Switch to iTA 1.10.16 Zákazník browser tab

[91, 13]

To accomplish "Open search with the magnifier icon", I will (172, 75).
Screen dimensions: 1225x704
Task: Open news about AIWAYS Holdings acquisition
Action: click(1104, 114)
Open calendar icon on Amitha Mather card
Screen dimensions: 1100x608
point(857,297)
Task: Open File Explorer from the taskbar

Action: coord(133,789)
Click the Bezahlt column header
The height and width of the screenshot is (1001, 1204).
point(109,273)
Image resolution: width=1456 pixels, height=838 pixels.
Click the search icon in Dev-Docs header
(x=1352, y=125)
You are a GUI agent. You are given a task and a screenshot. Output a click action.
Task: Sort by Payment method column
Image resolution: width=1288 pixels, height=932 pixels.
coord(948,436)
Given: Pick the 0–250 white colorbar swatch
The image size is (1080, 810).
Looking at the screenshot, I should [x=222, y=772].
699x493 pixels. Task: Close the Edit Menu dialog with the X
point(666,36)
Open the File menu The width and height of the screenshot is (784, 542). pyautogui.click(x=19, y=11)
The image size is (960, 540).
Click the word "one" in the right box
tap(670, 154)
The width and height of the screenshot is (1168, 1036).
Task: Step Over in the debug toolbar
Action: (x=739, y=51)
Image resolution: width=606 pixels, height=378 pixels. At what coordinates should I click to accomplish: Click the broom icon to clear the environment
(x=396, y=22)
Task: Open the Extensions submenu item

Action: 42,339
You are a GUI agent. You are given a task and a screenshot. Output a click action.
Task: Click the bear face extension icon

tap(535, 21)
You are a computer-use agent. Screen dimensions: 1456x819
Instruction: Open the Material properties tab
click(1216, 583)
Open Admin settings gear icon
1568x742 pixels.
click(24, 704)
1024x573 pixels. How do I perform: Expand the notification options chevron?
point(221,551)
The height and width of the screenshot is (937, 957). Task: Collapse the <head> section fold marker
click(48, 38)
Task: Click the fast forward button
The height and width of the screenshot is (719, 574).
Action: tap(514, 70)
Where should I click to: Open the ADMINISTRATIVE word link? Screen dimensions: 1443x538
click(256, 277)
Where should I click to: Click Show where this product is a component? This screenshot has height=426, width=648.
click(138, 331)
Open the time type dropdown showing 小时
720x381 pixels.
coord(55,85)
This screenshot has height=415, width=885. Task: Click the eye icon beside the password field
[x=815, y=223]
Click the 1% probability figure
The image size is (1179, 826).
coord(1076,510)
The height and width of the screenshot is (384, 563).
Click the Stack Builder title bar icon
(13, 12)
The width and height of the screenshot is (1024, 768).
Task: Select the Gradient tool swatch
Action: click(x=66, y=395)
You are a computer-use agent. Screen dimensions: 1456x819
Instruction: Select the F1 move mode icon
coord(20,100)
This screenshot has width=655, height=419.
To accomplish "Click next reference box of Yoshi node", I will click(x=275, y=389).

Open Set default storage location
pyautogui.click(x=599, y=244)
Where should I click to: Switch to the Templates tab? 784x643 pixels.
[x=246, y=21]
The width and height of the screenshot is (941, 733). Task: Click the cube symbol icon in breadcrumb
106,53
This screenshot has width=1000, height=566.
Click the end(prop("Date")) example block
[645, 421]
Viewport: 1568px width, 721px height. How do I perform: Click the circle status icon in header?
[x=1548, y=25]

# Problem to solve:
Count the lines of the material above that contain the string "Switch", treating uppercase and lowercase as different, and reply with the number alone.

# Result for this exercise:
2